What to work on |
(A) Repeat word for word the stretch of the essay on self-medicating from "By now, if I" through "fire with gasoline.".
(B) Answer these questions from the essay on self-medicating, marking each answer to match:
(i) At what age did the writer first start using?
(ii) What was the first role the writer chose to cope with emotions?
(iii) What does the writer compare self-medicating to?

[[ Page extract, beginning ]]

When I first started using at fifteen, it didn’t occur to me I was self-medicating. All I knew was that the pain and turmoil inside me lessened when I drank or used drugs. Long before I picked up my first substance, I chose unhealthy roles to cope with my emotions. My first role was the Invisible One. I was quiet, walked on eggshells, and never rocked the boat. Then, I became the Chameleon. I was a people-pleaser or whatever you wanted me to be. I carried those roles with me and adopted more. Next came the ScapeGoat and the BlackSheep. I would exaggerate stories, make up lies, tell people what they want to hear, like what you liked, create chaos and drama, gossip, rebel against authority, embrace unhealthy relationships and feel suicidal if you rejected me.
My behavior grew even more destructive over time. I stole money from my parents. I tried (and hated) smoking cigarettes, but I overcame my aversion, powering through and smoking them, anyway. I got a thrill out of doing things; I wasn’t supposed to do. It felt good to be getting back at the people who had hurt me. Of course, those people never knew I was getting back at them. It was my secret revenge, also known as passive-aggressive behavior.
When I tried drugs and alcohol, it was a match made in heaven. The jittery, tight, tense, I’m not good enough, pretty enough, smart enough, or anything enough-ism disappeared.
I didn’t know then – the not comfortable in my skin without something more than me in it – was anxiety. I was clueless about myself. Only I didn’t know that, either.
If I could get you to like me, then I was okay – for a little while anyway. But then I’d sabotage my relationships. I was suspicious that you didn’t really like me, so I put you to the test. I played the come here, go away, game. If you stayed close, I tested you even more, and if you went away, I knew it! You never really liked me.
My worth was tied up in the people I met. I had no sense of myself at all. It seemed to me I was programmed to self-destruct. I kept running my life off the rails, despite my good intentions. Anxiety buzzed in my ear like an angry wasp. A restless, inner running negative dialogue, I call brain noise. I sought various solutions but never understood the answers I was looking for lived within me, not around me.
That’s why we addicts and alcoholics run. We’re searching for a quick fix. Whether it’s through geographical, monetary, relational, or substance, we want to stop the sting. We seek a chemical cure for our emptiness.
We can run, but we can’t hide. Everywhere I went, there I was, and I took my troubles with me.
With each new relationship, job, or town, I created new problems, adding to my existing ones, culminating in one gigantic mess, which not even drugs and alcohol could make better.
By now, if I wasn’t high or in the process of getting that way, I was in bed.
It’s never a good thing to use alcohol and drugs to cope because self-medicating is like trying to put out a fire with gasoline.
In rehab, I learned healthier ways of coping. Through group therapy, I found a way to give voice to my pain. Everything stuffed away in dark corners came out. I had to unlearn unhealthy behaviors and got called out on my case-building and manipulative ways. I learned the difference between self-pity and sadness and to give and receive feedback. When people were honest with me, they weren’t trying to hurt me but helping me see the truth.
I’ve come to understand addiction isn’t really about drugs and alcohol. Addiction is the absence of self. It’s like a hole in your soul, and you can’t love others when you’re empty inside. Recovery peels back those painful layers and heals through connection, honesty, and hard work. To love oneself is the beginning of lifelong recovery.
If you struggle with addiction, I hope you reach out. A beautiful life is waiting for you, and there’s no shame in getting well.

[[ Page extract, end ]]
[[ Records, beginning ]]

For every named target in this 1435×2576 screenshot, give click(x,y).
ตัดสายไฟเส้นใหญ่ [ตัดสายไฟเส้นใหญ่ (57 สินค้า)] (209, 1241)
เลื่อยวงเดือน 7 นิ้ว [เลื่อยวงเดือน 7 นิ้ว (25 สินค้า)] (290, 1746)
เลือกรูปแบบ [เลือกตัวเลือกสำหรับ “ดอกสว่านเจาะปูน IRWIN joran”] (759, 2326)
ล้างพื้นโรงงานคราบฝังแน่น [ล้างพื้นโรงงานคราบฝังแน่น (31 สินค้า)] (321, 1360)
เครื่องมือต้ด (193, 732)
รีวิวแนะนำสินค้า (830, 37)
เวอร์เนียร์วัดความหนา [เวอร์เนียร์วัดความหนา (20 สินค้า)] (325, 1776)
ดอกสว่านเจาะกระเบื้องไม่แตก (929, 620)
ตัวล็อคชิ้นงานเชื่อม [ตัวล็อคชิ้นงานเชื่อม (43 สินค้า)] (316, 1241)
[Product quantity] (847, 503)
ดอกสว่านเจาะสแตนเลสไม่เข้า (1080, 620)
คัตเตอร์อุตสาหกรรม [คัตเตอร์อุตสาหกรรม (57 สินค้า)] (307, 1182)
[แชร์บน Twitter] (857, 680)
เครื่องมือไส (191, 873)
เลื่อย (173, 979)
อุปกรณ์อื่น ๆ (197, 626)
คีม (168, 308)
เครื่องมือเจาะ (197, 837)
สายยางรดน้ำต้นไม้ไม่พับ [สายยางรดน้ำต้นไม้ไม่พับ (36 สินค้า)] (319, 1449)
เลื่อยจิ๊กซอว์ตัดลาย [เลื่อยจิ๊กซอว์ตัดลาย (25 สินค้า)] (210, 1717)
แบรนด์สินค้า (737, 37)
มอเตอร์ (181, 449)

[[ Records, end ]]

Answers per task |
(A)
By now, if I wasn’t high or in the process of getting that way, I was in bed.
It’s never a good thing to use alcohol and drugs to cope because self-medicating is like trying to put out a fire with gasoline.

(B)
(i) Fifteen.
(ii) The Invisible One.
(iii) Trying to put out a fire with gasoline.